- TASK DESCRIPTION -
Copy exactly the lines from the first line of the records below through the line containing "Canal de Youtube (502, 302)", including both, and nothing else.

[Stored items]
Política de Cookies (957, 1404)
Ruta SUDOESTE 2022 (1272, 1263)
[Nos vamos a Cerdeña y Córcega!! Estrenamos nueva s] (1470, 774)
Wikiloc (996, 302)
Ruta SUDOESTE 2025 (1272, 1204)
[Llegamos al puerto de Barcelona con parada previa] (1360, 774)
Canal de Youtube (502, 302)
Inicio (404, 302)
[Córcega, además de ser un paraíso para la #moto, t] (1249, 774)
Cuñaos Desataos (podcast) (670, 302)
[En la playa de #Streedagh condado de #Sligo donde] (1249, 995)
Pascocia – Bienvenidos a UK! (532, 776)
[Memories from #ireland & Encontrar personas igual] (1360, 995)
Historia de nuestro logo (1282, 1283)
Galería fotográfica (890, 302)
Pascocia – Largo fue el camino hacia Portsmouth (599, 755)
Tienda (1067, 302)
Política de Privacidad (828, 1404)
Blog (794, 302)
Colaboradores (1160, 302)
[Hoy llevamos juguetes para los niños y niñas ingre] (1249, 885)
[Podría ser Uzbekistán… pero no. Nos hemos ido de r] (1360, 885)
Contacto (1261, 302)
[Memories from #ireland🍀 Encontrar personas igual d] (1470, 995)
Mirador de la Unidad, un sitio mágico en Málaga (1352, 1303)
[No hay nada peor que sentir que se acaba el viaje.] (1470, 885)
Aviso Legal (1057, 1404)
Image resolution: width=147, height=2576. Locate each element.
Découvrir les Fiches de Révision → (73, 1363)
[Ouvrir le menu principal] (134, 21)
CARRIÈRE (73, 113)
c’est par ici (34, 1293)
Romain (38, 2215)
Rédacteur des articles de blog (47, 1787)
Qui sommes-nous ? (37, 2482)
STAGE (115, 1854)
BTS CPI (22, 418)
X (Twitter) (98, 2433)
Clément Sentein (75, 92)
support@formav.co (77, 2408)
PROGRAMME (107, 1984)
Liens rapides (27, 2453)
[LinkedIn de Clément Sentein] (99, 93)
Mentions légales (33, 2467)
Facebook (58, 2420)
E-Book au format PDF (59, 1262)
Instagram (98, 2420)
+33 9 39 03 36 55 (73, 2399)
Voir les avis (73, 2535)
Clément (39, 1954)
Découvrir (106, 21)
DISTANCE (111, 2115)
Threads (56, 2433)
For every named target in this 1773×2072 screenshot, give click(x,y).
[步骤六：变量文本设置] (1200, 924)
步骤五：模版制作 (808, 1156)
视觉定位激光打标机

- RESPONSE FOR THIS EXERCISE -
Política de Cookies (957, 1404)
Ruta SUDOESTE 2022 (1272, 1263)
[Nos vamos a Cerdeña y Córcega!! Estrenamos nueva s] (1470, 774)
Wikiloc (996, 302)
Ruta SUDOESTE 2025 (1272, 1204)
[Llegamos al puerto de Barcelona con parada previa] (1360, 774)
Canal de Youtube (502, 302)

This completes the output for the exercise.